Optimization and Learning Center

Research

The Center draws on strong faculty expertise in developing, and implementing into software, core optimization and statistical learning technologies in the form of novel mathematical models and algorithms.

Faculty research is focused on the following interconnected areas:

Optimization

In the context of statistical and machine learning, optimization discovers the best model for making predictions given the available data. This powerful paradigm has led to major advances in speech and image recognition—and the number of future applications is expected to grow rapidly. More generally, numerical optimization finds the best design or operating condition of a complex system. Researchers collaborate with a wide range of data scientists to design new algorithms that will play a central role in the creation of more intelligent systems.
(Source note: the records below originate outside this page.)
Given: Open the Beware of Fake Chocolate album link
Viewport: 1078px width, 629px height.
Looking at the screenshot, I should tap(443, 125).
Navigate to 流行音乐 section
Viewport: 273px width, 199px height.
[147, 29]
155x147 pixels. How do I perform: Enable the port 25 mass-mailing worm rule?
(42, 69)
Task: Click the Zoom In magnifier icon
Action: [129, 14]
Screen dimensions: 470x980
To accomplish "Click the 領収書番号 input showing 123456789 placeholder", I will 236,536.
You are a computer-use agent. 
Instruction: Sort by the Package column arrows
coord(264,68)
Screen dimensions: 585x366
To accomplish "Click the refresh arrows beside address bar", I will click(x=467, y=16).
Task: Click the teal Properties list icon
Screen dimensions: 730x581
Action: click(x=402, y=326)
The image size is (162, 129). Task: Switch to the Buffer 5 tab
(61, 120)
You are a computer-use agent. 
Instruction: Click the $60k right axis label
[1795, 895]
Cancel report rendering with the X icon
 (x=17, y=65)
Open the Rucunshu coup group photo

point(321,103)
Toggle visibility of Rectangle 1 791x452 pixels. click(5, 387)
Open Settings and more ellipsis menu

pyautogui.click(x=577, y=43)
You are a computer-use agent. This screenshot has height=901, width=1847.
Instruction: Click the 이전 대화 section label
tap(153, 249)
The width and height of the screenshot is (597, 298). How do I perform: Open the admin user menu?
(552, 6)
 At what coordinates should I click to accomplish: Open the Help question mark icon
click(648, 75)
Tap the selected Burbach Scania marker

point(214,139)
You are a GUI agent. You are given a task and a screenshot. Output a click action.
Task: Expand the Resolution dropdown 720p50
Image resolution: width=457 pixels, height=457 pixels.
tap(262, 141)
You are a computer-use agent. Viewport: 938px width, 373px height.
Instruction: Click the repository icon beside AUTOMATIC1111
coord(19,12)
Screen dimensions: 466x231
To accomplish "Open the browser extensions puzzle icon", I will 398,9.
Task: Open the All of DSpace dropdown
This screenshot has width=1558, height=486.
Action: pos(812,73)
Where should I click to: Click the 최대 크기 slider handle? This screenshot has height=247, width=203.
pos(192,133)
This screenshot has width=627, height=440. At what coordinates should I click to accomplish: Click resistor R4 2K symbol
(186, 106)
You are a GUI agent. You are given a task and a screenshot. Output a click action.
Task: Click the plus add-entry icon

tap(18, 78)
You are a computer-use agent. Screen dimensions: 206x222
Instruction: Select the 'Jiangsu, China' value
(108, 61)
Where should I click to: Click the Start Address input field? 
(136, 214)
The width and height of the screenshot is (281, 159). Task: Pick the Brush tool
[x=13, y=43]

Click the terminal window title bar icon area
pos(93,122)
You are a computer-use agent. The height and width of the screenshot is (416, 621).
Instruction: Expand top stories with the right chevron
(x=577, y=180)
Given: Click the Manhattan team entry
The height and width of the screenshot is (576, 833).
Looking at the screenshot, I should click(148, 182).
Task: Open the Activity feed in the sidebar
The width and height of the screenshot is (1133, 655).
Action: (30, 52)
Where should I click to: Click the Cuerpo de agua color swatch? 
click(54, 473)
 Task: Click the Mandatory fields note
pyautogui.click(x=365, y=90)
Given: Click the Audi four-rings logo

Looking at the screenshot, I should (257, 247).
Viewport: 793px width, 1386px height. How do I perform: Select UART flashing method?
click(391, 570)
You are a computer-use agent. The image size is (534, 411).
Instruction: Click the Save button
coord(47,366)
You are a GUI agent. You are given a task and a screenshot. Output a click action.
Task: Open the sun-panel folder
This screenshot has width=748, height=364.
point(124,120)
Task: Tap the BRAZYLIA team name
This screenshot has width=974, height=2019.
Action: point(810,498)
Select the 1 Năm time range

Statistics and machine learning

With the advent of improved technology for storage and collection of data, we now have access to more information than ever before. Statistics and Machine Learning involve the process of using the accumulated data to make inferences and provide insights. Models and algorithms make it possible to conduct explorative analysis, expose trends and make predictions from the collected data. Recent applications range from Web search engines to media marketing.

Applications

As better statistical models are informed by larger datasets and are coupled with better optimization algorithms, it becomes possible to obtain massively improved outcomes on many difficult problems. This includes problems in healthcare systems, natural language processing, video & audio processing, and critical infrastructure including electric power grids & communication networks. Each problem domain has its own challenges that need to be addressed including data collection & pre-processing, model selection & post-processing, and optimal design & control of the system.